[EXERCISE PASSAGE]:
══════════

April 22, 2024 - 10:00am

Melina Abdullah first came across my radar in the spring of 2016, as Donald Trump closed in on the Republican nomination for president. Back then, Abdullah was a garden-variety faculty-lounge radical who spent too much time on Facebook. Now, she’s vying for the vice presidency on a third-party ticket with Cornel West.

According to Abdullah in an interview at the end of last week, the activist “never had the ambition” to run for office, claiming instead that she was “pretty effective as an outside organizer”. That’s one way of putting it.

Young America’s Foundation, where I worked with students in 2016, helped a group of conservative kids at California State University, Los Angeles host a lecture by Ben Shapiro. This displeased Abdullah, then chair of the school’s Pan-African Studies department. The day after the event, which ended with police escorting the conservative kids to safety, Abdullah participated eagerly in a “healing space” discussion, referring to Shapiro as a “neo-Nazi”.

“I get he’s Jewish so that’s ironic that I’m calling him a neo-Nazi but that’s basically what he is,” Abdullah told the university president. “A neo-KKK member, let’s call him that.”

“What I’m hearing,” she added, ostensibly fighting back tears, “is students come into my office feeling traumatised, feeling brutalised — physically, emotionally and mentally.”

Never mind that it was Shapiro’s fans who were briefly locked in the venue while Black Lives Matter activists beat on the doors: this very serious intellectual is now Cornel West’s running mate. West, of course, is a sharp defender of free speech who has criticised Abdullah’s brand of illiberalism when it comes from fellow progressives.

══════════

Items listed in a dataset
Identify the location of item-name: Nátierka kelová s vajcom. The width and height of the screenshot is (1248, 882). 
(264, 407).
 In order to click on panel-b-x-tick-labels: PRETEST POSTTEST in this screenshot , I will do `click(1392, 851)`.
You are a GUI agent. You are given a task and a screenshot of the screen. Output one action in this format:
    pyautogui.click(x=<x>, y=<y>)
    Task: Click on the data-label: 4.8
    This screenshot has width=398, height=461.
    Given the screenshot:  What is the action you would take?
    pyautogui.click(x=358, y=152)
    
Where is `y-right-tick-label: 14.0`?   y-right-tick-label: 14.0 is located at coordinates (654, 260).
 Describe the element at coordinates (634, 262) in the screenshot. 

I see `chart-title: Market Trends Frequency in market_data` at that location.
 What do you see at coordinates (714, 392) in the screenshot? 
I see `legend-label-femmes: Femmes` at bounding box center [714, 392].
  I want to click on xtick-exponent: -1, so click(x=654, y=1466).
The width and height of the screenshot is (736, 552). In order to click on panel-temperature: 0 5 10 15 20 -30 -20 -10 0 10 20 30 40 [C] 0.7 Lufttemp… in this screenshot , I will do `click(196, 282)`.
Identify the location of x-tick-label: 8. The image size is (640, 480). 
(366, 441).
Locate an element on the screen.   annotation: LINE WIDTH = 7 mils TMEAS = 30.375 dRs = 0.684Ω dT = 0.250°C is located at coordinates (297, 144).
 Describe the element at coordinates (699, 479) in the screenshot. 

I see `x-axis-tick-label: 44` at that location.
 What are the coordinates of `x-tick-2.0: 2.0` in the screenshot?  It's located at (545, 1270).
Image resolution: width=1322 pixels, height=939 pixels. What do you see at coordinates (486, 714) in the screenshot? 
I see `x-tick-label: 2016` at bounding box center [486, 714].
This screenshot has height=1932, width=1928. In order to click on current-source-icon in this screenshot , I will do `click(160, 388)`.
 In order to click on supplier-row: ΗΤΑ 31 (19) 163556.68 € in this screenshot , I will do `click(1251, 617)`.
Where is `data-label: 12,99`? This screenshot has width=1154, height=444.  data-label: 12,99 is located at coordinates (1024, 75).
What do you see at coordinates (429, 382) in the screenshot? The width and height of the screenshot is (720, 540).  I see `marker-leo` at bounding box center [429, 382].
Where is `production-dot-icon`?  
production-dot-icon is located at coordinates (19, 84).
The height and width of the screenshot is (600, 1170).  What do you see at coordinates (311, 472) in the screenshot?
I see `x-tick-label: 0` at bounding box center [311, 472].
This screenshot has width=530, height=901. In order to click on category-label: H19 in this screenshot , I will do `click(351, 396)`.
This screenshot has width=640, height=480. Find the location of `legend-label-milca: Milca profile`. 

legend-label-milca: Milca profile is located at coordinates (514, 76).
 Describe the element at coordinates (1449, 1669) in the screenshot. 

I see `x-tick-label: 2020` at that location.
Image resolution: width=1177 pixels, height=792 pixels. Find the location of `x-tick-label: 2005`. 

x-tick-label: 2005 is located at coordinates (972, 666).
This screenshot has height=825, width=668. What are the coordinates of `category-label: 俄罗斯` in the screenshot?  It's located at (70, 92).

══════════

[ABOUT THIS EXERCISE]:
List every person named in the opinion piece about Melina Abdullah above.

[OUTPUT FOR THIS TASK]:
Melina Abdullah, Donald Trump, Cornel West, Ben Shapiro